Yes, robots can get canceled, too. Effectively immediately, Capitol Music Group and its parent Universal Music Group have ‘severed ties’ with virtual artist FN Meka following allegations of racism and cultural appropriation.
Earlier this month, Capitol Music Group proclaimed FN Meka as the first virtual artist to be signed by a major label. Now, just two weeks later, FN Meka is also the first virtual artist to get dropped by a major label. According to Capitol, FN Meka was nixed from the roster following allegations of racism and cultural appropriation. Shortly after the termination, FN Meka’s music was wiped from streaming music platforms like Spotify.
“Capitol Music Group has severed ties with the FN Meka project, effective immediately,” a label representative emailed Digital Music News. “We offer our deepest apologies to the Black community for our insensitivity in signing this project without asking enough questions about equity and the creative process behind it. We thank those who have reached out to us with constructive feedback in the past couple of days — your input was invaluable as we came to the decision to end our association with the project.”
FN Meka, which is algorithmically modeled after popular rappers with AI-driven songwriting and lyrics, also pulls from thousands of data points across gaming, social media, and music. But that mimicry quickly landed FN Meka in hot water once signed to Capitol. Of particular concern was the robot’s use of the n-word and other lyrics deemed offensive, among other factors.
The decision by Capitol closely followed a public protest by music industry group Industry Blackout, which describes itself as “a unified body of black people in the industry committed to changing the community.”
“[FN Meka] is a direct insult to the Black community and our culture,” Industry Blackout declared in a Twitter post. “An amalgamation of gross stereotypes, appropriative mannerisms that derive from Black artists, complete with slurs infused in lyrics.”

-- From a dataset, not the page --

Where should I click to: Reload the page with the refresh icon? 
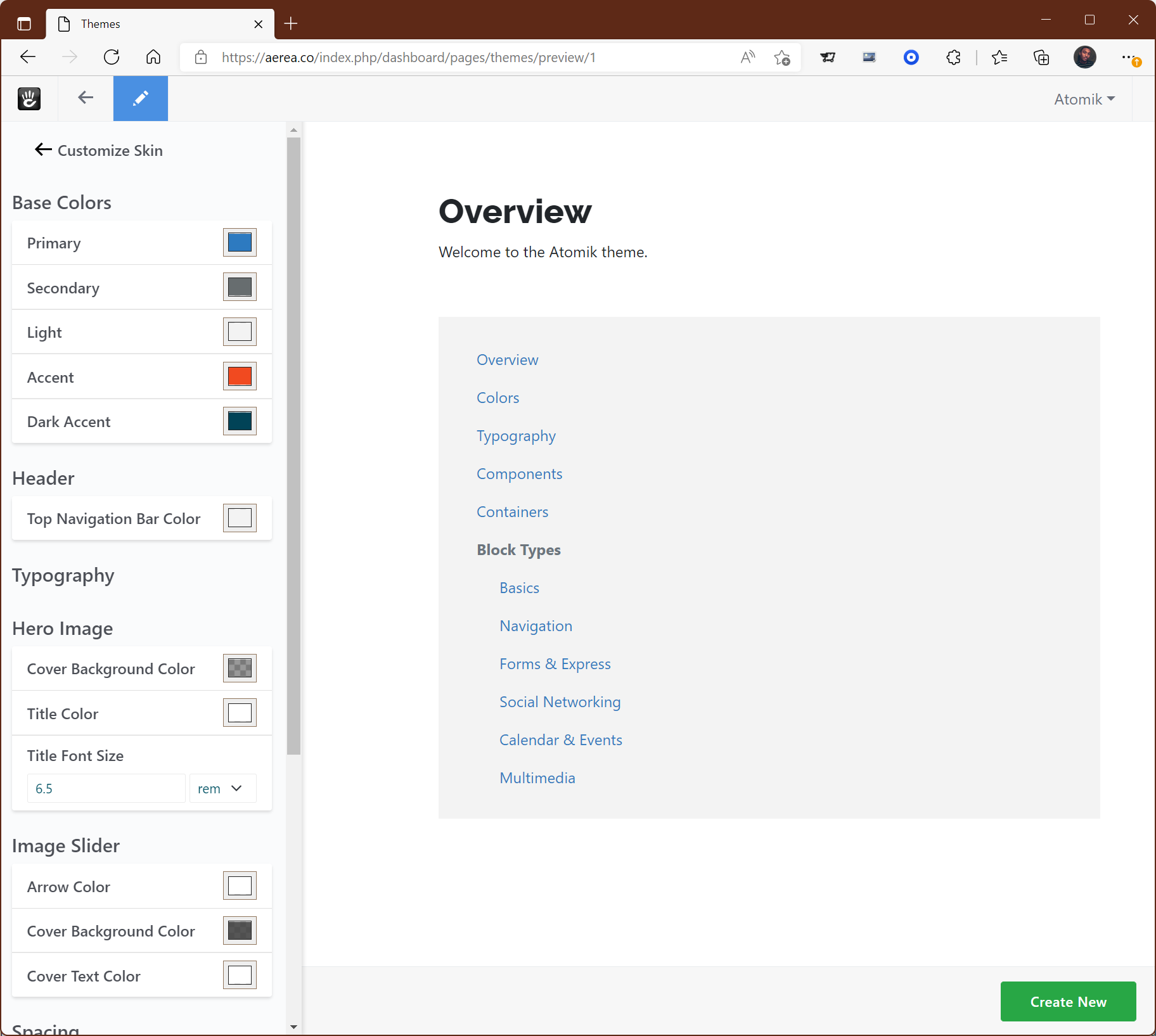tap(112, 57)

“This digital effigy is a careless abomination and disrespectful to real people who face real consequences in real life,” the group continued. “For example, Gunna, who is currently incarcerated for rapping the same type of lyrics this robot mimics. The difference is, your artificial rapper will not be subject to federal charges for such. For your company to approve this shows a serious lack of diversity and a resounding amount of tone-deaf leadership. This is simply unacceptable and will not be tolerated.”
The group demanded the immediate termination of the FN Meka project, the removal of all music released, a public apology, and the reallocation of all funds budgeted for the robot rapper “to charitable organizations that directly support Black youth in the arts, as well as marketing budgets for Black artists signed to Capitol Records.”
“We look forward to your response and compliance,” the group concluded.
FN Meka, described as the ‘biggest AR rapper,’ is the brainchild of virtual artist label Factory New, helmed by Anthony Martini and Brandon Le.
The virtual rapper first bubbled on SoundCloud and eventually blew up on TikTok before attracting major label attention. Just recently, FN Meka collaborated with non-virtual rapper Gunna on ‘Florida Water,’ which is now stripped from Spotify but still available on YouTube (as of this article’s publication).